== Description of the task ==
Begin at the line where "The height and width of the screenshot is (869, 1545)." appears and reproduce exactly every line through the end of the data below, both included, skipping pictures.

(Collected data entries)
== Segment start ==

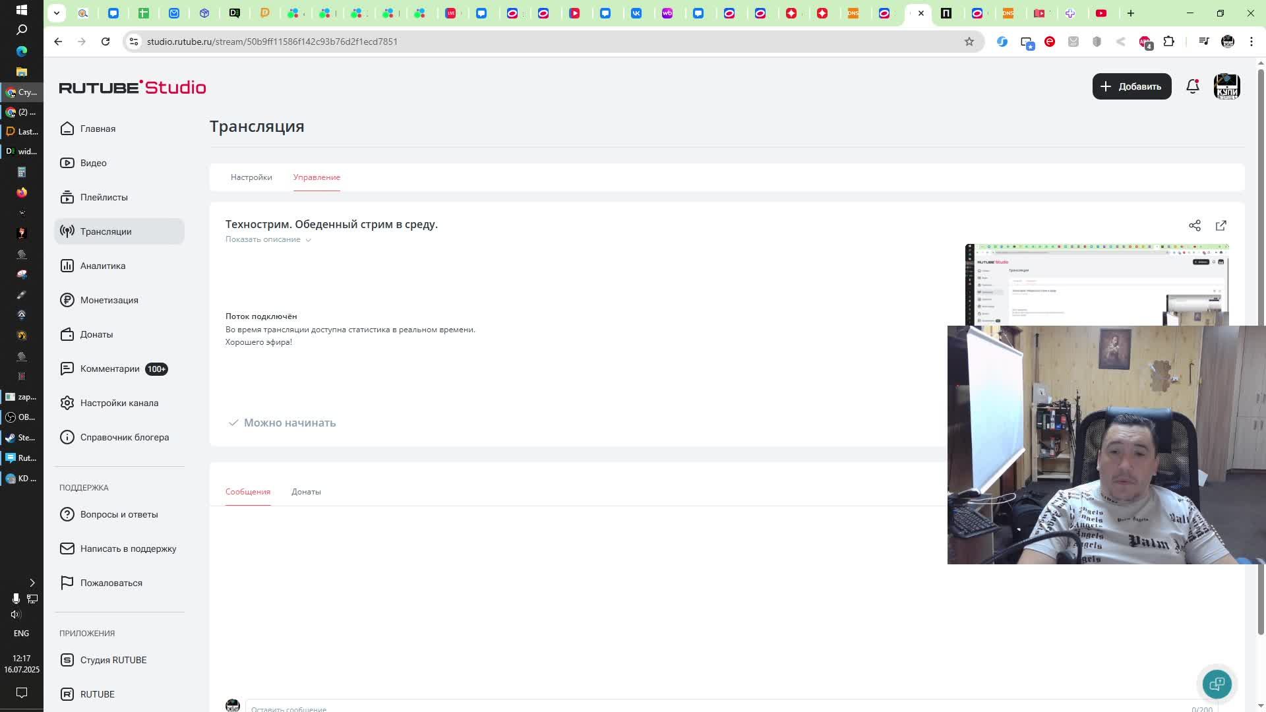Bookmark page with star icon
The height and width of the screenshot is (712, 1266).
pos(969,42)
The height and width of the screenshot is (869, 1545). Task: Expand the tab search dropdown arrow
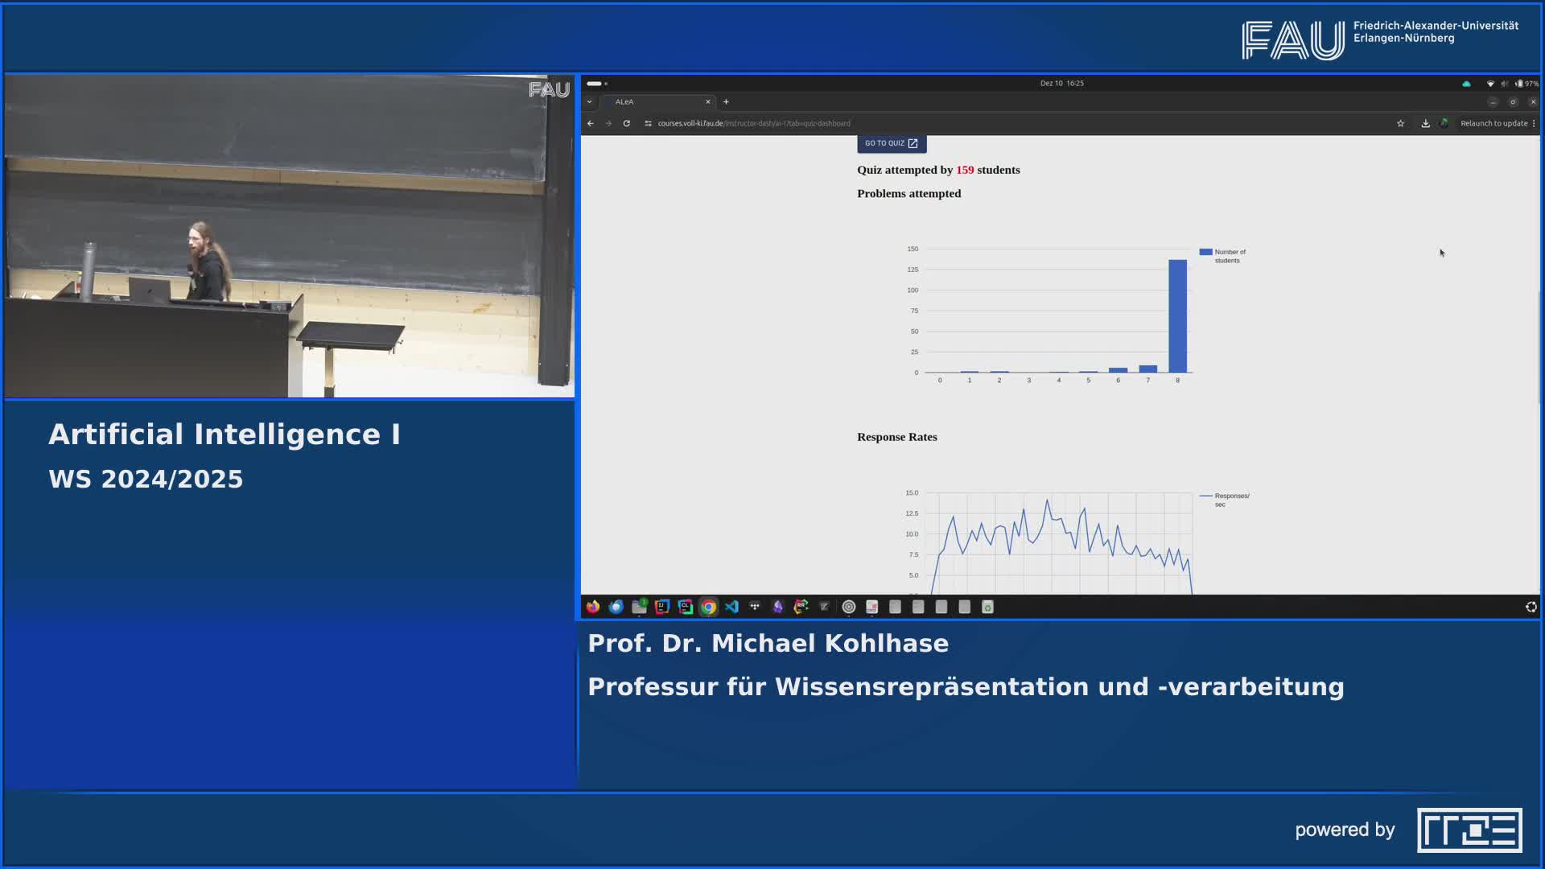590,102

== Segment end ==

== Written response ==
The height and width of the screenshot is (869, 1545). Task: Expand the tab search dropdown arrow
590,102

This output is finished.